Women’s rights and gender equality has been progressively rolled back in the ACs at the previous 5 CSW sessions due to conservative and fundamentalist UN member states and observers, also called the ‘unholy alliance’. They have been fighting women’s rights and concepts that were established almost 20 years ago at the World Conference on Women in Beijing in 1995. It has even been difficult to reach consensus on otherwise straight-forward topics such as fighting maternal mortality.
This year’s priority topic was: “fighting violence against women and girls” (VAW/G), which should have been an easy topic for consensus – especially in light of some of the horrific cases of VAW/G which attracted international notoriety in India and elsewhere before the CSW session started this year.

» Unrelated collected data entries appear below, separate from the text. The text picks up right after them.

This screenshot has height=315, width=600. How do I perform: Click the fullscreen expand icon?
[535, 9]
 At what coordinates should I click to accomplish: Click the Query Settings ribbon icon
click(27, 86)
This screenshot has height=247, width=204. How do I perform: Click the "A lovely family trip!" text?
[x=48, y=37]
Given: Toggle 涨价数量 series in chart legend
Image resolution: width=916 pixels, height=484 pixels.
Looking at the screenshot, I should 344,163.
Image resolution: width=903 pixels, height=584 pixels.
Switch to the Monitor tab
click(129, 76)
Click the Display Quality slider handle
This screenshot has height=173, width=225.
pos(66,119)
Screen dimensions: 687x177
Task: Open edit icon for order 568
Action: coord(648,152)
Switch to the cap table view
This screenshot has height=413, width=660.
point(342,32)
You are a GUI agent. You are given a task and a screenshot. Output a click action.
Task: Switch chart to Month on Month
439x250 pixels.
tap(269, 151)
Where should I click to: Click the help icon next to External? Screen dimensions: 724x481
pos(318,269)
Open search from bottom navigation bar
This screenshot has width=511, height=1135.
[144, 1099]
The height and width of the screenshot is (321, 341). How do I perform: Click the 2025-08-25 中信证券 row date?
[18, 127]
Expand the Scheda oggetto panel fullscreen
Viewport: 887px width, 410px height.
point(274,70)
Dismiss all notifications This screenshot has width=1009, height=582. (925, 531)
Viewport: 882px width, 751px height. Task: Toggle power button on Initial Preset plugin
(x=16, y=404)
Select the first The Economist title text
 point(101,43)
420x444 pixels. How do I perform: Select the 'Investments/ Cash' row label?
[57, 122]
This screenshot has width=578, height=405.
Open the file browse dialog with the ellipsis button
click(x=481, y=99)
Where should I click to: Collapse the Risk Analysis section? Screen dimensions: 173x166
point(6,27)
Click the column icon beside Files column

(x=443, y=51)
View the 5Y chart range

In the Danish Ministry of Foreign Affairs and Ministry of Equality, expectations and hopes for the 57th Session were cautiously positive before the CSW because of the comprehensive preparatory work done together with like-minded and progressive members of the EU, OECD, at the Danish UN Mission in NY, and with CSOs (Civil Society Organizations) like KULU-Women and Development. This preparatory work contributed to an initial zero draft of the Agreed Conclusions that raised the bar for the starting point of the negotiations, and finally resulted in Agreed Conclusions that can be used as a good tool for further work on fighting VAW/G.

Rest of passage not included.